The original DATAFLOW model lets you write sequential functions, and then
requires the AMD Vitis™ HLS tool to identify
dataflow processes (tasks) and make them parallel, analyze and manage dependencies,
perform scalar propagation and optimizations such as array-to-stream. Alternatively,
the use of hls::task
objects requires you to
explicitly instantiate tasks and channels, managing parallelization yourself in your
algorithm design. The purpose of hls::task
is to
define a programming model that supports parallel tasks using only streaming data
channels. Tasks are not controlled by function call/return, but run whenever data is
present in the input streams.
hls::task
library provides concurrent semantics so that the
C-simulation will be consistent with the RTL. This eliminates some of the problems
with the sequential dataflow model.
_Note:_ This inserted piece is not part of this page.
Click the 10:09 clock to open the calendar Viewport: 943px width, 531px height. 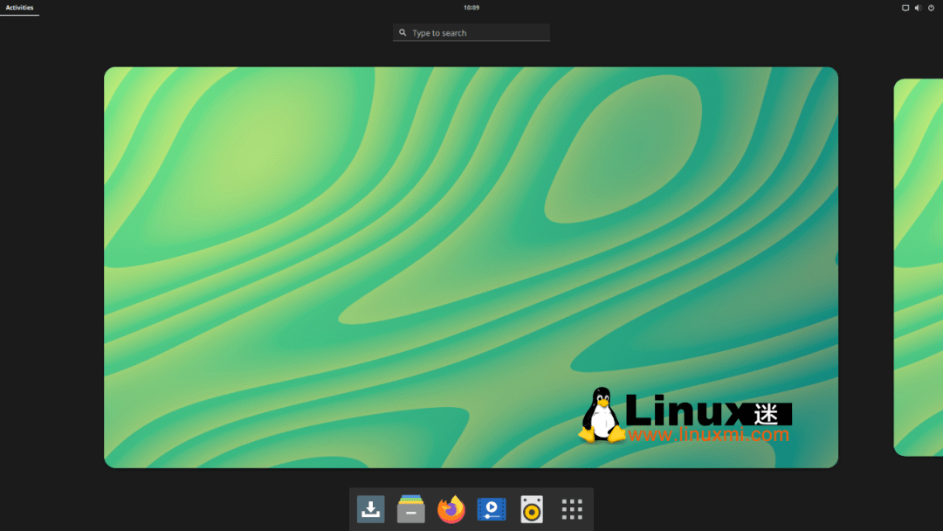click(471, 7)
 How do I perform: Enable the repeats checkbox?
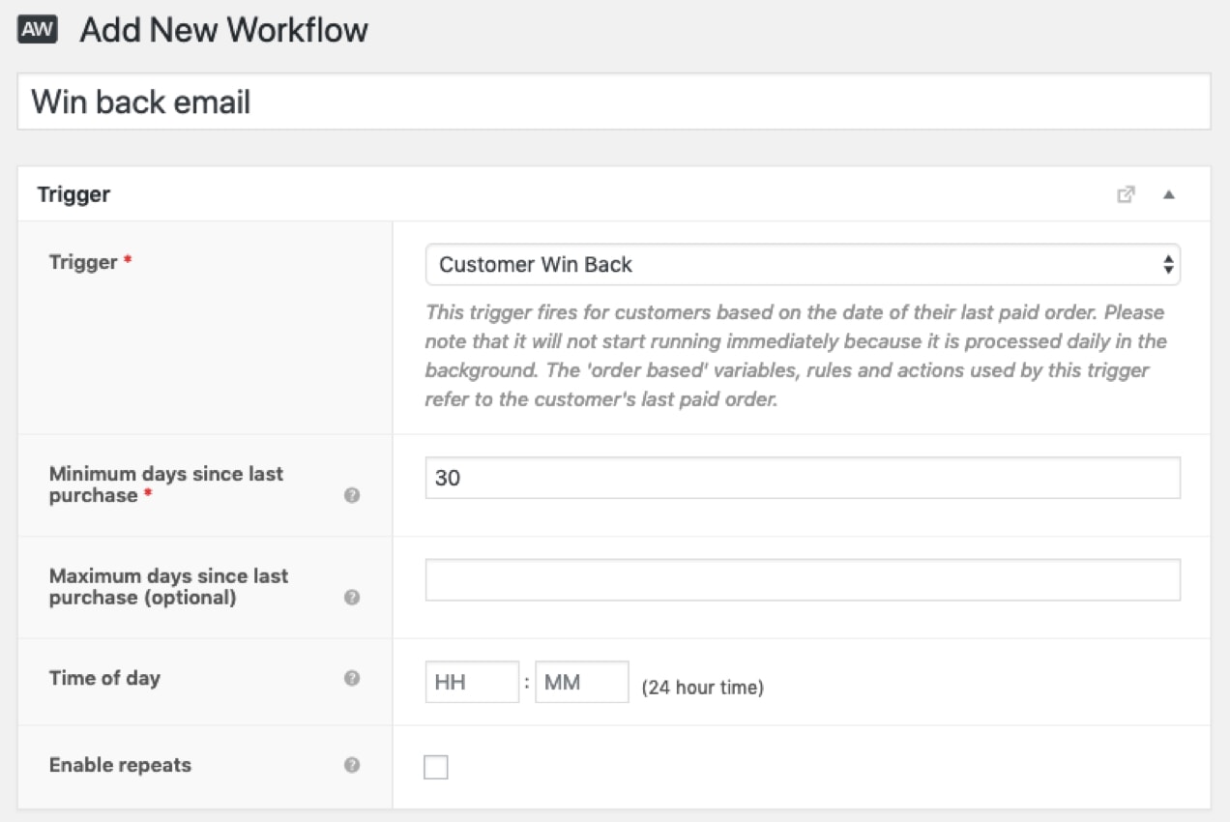coord(436,766)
The following is an example of tasks and channels. You can see that
only streaming interfaces (hls::stream
or hls::stream_of_blocks
) are used. You can also see that
the top-level function defines the tasks and stream channels using the hls_thread_local
keyword.
void func1(hls::stream<int> &in, hls::stream<int> &out1, hls::stream<int> &out2) {
int data = in.read();
if (data >= 10)
out1.write(data);
else
out2.write(data);
}
void func2(hls::stream<int> &in, hls::stream<int> &out) {
out.write(in.read() + 1);
}
void func3(hls::stream<int> &in, hls::stream<int> &out) {
out.write(in.read() + 2);
}
void top-func(hls::stream<int> &in, hls::stream<int> &out1, hls::stream<int> &out2) {
hls_thread_local hls::stream<int> s1; // channel connecting t1 and t2
hls_thread_local hls::stream<int> s2; // channel connecting t1 and t3
hls_thread_local hls::task t1(func1, in, s1, s2); // t1 infinitely runs func1, with input in and outputs s1 and s2
hls_thread_local hls::task t2(func2, s1, out1); // t2 infinitely runs func2, with input s1 and output out1
hls_thread_local hls::task t3(func3, s2, out2); // t3 infinitely runs func3, with input s2 and output out2
}
The hls::task
objects are variables that
should be declared as hls_thread_local
to keep the
variable and the underlying thread alive across multiple calls of the instantiating
function (top_func
) in the example above. The task
objects implicitly manage a thread that runs a function continuously, such as
func1
, func2
, or func3
in the example above.
The function is the task body, and has an implicit infinite loop around it.
Each hls::task
must be passed a set of
arguments that include the function name, input and output channels hls::streams
or hls::stream_of_blocks
. hls::task
objects typically only read and write streaming channels hls::stream
and hls::stream_of_blocks
.
Both hls::task
and the channels
that connect to them must be declared as hls_thread_local
. The channels must be declared hls_thread_local
to keep them alive across calls of
the top-level function. Non-stream data, such as scalar and array variables, must
all be local to the task functions and cannot be passed as arguments, except as
noted in Stable M_AXI and S_AXILITE Accesses below.
hls_task.h
makes hls::stream
and hls::stream_of_blocks
read calls blocking in C-simulation. This means
that code that previously relied on reading an empty stream will now result in
deadlock during simulation.Unsynchronized Pointer to Array and Scalar I/O Access
You can also pass scalar values (both local and top-level arguments) and pointers to
array arguments in the top-level function, provided that they are marked with the
STABLE
pragma or directive as described in Un-synchronized I/O in Data-Driven TLP. You must also be careful to ensure that either
their value never changes during kernel execution (this is virtually impossible to
ensure with hls::task
instantiated alone at the top, without
regular dataflow processes), or the kernel behavior does not depend on when these
arguments change value. For example the process can tolerate a value change at an
arbitrary point in time, or some other stream-based synchronization mechanism is
used to regulate their access.
Scalar values are passed by reference:
void test(hls::stream<int> &in, hls::stream<int> &out, int &n)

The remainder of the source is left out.